ME: This man?!? Hold up a second...

 EVELYN: (Ignoring my protest, stands on a chair and looks me in the eyes)  If you choose to exercise the power of eminent domain and tear this fort down, my client expects to be justly compensated. If you refuse, we'll see you in court.

A.J.: (suddenly feeling very brave): YEAH!

EVELYN (to A.J.): Please, Mr. Riggs, I've told you; anything you say can and will be used against you in a court of law.

A.J.: Huh?

Evelyn: Zip... your... lips.

ME: Okay, enough. This "fort" is coming down one way or the other, and if you take me to court, I'm not giving you a ride. If I don't give you a ride, you have to walk to the courthouse with your brother, and you'll definitely be late. If you're late, the judge gets mad at you and dismisses your case. Then you have to walk all the way back home, and you know A.J. will get tired and want you to carry him. You're not big enough to carry him which means you'll have to stop and rest. It will probably get dark, and who knows what will happen then...

KATIE: Justin!

Evelyn (who seemed ready to cave just milliseconds ago, suddenly regains her confidence): Mommy will give us a ride, won't you mommy?

(Everyone turns to mommy)

KATIE (slyly): Of course I will, sweetie....

ME: WHAT?!?

A.J.: COOL!!!

EVELYN: (throwing her arms around Katie's neck): You're the best mommy EVER!

KATIE (putting Evelyn back on the floor): I think you've got a great case, and you can do anything you put your mind to...

(Evelyn and A.J. are going crazy, dancing around and saying things like, "Oh, yeah, we're the best, Oh yeah, Oh yeah". I'm launching into a full scale lecture about how this is neither the time nor the place for an exercise in developing our daughter's positive self-image...)

KATIE: Buuuuuut......

(everything stops)

..... nobody's suing anybody.

ME (fist pumping, and desperately fighting the urge to stick my tongue out at my 6 year old): Yeah baby! Take THAT!

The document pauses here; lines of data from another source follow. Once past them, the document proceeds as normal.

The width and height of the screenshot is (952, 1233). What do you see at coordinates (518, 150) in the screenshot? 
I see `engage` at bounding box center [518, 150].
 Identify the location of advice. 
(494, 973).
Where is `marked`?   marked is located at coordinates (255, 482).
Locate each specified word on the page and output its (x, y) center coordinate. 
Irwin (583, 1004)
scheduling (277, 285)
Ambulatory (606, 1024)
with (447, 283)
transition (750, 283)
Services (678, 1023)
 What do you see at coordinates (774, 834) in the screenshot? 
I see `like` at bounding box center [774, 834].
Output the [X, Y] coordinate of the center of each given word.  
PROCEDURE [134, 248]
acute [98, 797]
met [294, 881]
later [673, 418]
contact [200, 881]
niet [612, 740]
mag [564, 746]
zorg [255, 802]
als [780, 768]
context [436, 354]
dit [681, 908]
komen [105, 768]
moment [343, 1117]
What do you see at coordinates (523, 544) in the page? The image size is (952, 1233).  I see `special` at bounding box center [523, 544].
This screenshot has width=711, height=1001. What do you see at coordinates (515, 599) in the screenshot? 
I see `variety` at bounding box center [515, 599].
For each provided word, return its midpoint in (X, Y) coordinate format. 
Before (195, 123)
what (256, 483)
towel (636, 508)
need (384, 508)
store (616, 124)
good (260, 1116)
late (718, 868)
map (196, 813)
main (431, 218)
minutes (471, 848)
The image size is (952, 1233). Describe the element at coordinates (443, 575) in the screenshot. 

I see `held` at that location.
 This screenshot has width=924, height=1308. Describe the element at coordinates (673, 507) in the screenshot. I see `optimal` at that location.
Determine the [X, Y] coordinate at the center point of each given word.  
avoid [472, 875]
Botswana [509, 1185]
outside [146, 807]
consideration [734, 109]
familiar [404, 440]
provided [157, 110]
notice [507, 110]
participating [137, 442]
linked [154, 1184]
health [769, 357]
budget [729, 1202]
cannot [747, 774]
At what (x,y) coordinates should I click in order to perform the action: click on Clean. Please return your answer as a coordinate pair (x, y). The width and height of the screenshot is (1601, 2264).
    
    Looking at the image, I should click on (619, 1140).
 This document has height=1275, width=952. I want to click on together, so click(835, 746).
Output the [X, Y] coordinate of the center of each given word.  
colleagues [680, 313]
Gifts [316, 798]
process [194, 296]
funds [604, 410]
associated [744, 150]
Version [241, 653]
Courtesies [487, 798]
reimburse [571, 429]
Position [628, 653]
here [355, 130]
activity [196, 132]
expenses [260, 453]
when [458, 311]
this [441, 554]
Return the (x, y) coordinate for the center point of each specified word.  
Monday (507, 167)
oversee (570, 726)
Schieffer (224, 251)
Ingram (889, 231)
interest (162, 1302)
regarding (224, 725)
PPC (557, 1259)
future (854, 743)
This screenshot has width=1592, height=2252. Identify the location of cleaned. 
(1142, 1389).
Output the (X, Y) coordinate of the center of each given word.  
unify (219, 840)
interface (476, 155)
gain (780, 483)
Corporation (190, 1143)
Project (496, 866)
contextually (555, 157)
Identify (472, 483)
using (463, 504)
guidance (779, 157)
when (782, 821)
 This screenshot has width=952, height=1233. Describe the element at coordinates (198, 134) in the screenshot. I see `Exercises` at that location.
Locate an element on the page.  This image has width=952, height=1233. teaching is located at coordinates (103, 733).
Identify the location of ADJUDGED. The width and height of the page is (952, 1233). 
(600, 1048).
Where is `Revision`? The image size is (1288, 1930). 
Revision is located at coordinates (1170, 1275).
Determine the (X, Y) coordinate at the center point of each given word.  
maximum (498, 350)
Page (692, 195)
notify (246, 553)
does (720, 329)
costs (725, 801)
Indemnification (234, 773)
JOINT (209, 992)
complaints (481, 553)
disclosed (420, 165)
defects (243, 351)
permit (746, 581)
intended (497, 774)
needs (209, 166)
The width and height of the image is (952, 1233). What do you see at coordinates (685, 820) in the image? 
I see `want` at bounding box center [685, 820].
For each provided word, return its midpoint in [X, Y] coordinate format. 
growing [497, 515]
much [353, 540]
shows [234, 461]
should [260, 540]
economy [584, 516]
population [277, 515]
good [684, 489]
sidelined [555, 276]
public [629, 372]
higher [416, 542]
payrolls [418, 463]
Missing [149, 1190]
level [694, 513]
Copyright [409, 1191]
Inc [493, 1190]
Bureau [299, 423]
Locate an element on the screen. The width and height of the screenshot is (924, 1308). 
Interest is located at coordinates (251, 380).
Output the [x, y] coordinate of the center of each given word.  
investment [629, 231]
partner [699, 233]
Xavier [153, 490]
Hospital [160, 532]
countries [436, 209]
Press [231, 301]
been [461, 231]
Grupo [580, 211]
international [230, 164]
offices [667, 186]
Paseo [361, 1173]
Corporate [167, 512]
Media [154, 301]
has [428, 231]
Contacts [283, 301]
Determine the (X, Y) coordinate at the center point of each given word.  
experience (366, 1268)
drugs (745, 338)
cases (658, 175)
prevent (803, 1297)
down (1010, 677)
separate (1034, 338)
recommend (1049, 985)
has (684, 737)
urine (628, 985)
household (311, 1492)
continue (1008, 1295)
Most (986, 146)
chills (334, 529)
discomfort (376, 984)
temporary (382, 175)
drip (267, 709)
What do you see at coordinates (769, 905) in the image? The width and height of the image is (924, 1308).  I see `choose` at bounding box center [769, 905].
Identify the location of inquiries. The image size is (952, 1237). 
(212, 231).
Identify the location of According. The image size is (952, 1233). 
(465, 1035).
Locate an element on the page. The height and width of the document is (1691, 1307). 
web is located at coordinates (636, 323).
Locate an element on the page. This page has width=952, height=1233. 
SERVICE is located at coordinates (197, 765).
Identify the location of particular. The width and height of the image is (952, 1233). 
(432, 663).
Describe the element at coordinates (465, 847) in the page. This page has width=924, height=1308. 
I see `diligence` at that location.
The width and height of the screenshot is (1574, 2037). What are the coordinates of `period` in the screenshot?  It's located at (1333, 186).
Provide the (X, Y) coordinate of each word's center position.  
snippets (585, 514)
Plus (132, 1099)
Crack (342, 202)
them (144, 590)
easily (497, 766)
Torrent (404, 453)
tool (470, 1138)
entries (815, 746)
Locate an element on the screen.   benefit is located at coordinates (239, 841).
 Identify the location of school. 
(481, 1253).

EVELYN (knocked off balance by this dramatic turn of events): Why not?

KATIE (turning to A.J.): Do you still want those cookies I promised you, sweetie?

A.J.: YEAH!

KATIE: Well, to make them I need to get upstairs, and your fort is right in my way.

A.J. (running to the fort): I'll take it down!

EVELYN: NO!!!!!

A.J.: I WANT COOKIES!!

EVELYN: We could buy every Girl Scout cookie on the planet if we win this case!

A.J.: I WANT COOKIES NOOOOOOWWWWW!

EVELYN (doing everything she can to keep A.J. away from the fort): FOOL! STOP! WE'LL BE MILLIONAIRES!!! BILLIONAIRES!!! QUADRILLIONAIRES!!!!!

A.J.: COOOKIIIEEEEEEES!!!

(Evelyn falls to the floor as A.J. breaks free from her grasp. She sighs, get up, and grabs Katie's hand)

EVELYN: Can I have some too?

ME: NO!
KATIE (at exactly the same time): Sure, sweetie.

I look at Evelyn. Evelyn looks at Katie. Katie does this thing where she uses body language to send a message that is somehow undetected by the children and yet unmistakably clear to me.

ME (with my tail between my legs, yet still trying to salvage some pride): just one.

EVELYN: (runs over and gives me a big old hug): Thanks daddy!

ME (melting): okay, two.... if you bring me one when they're done. Deal?

EVELYN: I'd love to daddy, but that would violate Section II of Article IV of the Colorado Revised Statutes. Paragraph 2.7 of said statute clearly states that no child under the age of 7 shall.....

And so it goes...

Friday, July 26, 2013

Our most obedient child...

Papa Bear here. So it seems the only time we post anything anymore is when we have a baby. I'm going to try to do better... we have tons of fun videos, great pictures, and attention-riveting stories to share. We're also looking at homeschooling this year, and I'd like to keep a record of how that goes, just for the heck of it.

I thought I'd kick things off with a short video of Sylvia. I wanted to take the video because I've heard people say that babies don't smile. Oh, really? Watch this video and then tell me that babies don't smile!


I was obviously thrilled that she did her trick on demand... maybe she's got a future in the entertainment industry (it's my only hope for retirement!).

Postscript: So it looks like a few things aren't working (like the video) when I use Internet Explorer 10. What can I say, it's a Microsoft product. I looked at the blog on Chrome, and it worked there. So if you're using IE10, get a better browser. :) I'll look into it and see if I can get things running on IE.